What you return must be the full listing, word for word, with no images in it.

### Data
..............................
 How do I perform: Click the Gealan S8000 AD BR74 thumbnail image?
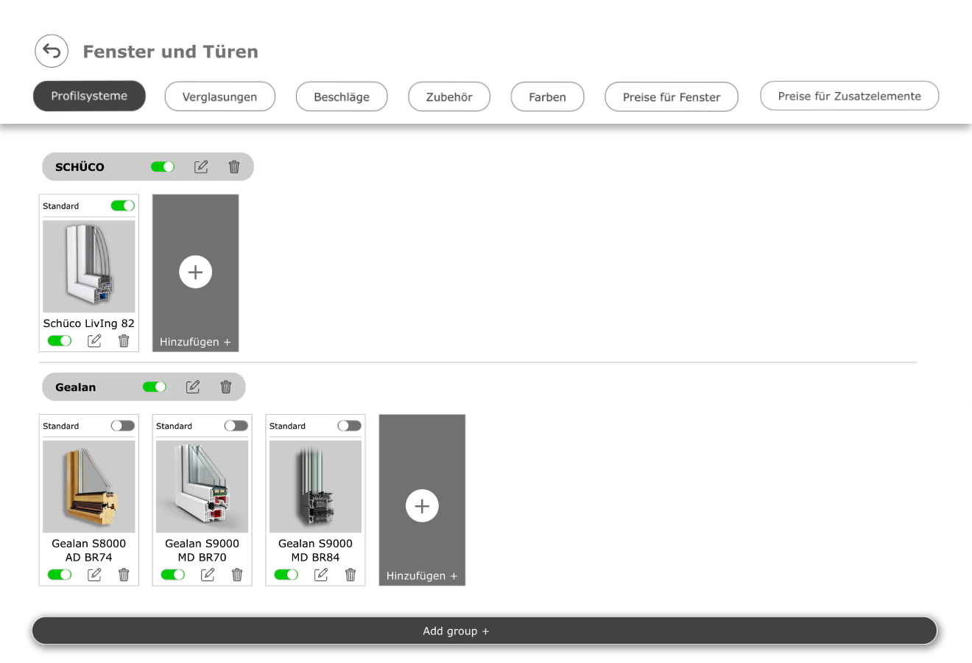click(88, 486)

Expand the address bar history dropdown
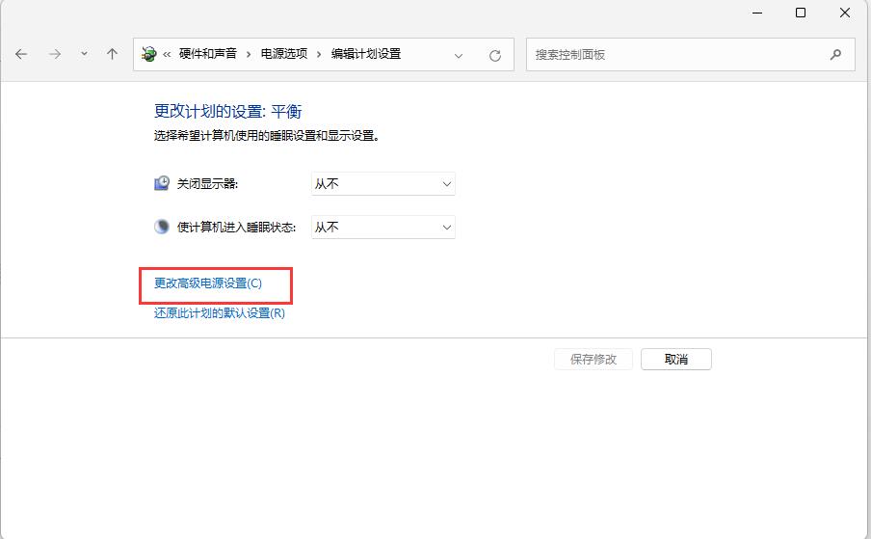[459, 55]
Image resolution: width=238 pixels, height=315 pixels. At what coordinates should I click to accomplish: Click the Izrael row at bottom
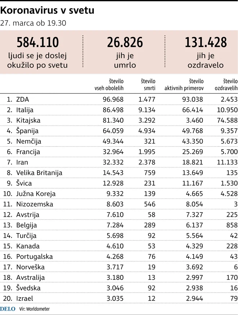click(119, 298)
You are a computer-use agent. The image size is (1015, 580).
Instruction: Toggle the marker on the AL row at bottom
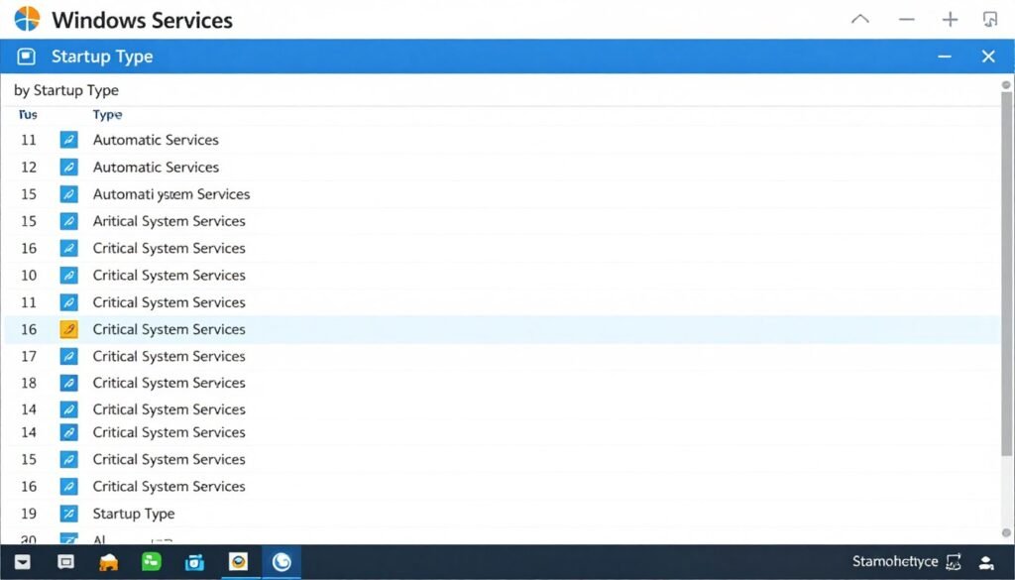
..............................
### Solution for this problem
 How do I perform: Click the Gealan S8000 AD BR74 thumbnail image?
click(88, 486)

Expand the address bar history dropdown
[459, 55]
Image resolution: width=238 pixels, height=315 pixels. At what coordinates should I click to accomplish: Click the Izrael row at bottom
click(119, 298)
You are a computer-use agent. The image size is (1015, 580).
Instruction: Toggle the marker on the AL row at bottom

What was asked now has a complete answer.